-- Start Data to process --

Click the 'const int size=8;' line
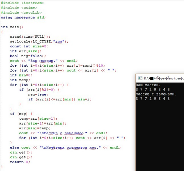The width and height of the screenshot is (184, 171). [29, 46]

-- End Data to process --
-- Start Data to process --

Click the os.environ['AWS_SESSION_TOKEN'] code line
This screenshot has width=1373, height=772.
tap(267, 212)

-- End Data to process --
-- Start Data to process --

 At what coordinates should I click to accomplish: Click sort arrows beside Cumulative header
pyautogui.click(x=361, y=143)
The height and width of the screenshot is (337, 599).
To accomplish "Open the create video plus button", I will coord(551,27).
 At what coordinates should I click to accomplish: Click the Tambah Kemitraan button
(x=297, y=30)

-- End Data to process --

What is required: Quote the records word for word, everything from the line containing "At what coordinates should I click to accomplish: Click the" down to the line containing "(x=297, y=30)", both of those lines included.

Output below:
 At what coordinates should I click to accomplish: Click the Tambah Kemitraan button
(x=297, y=30)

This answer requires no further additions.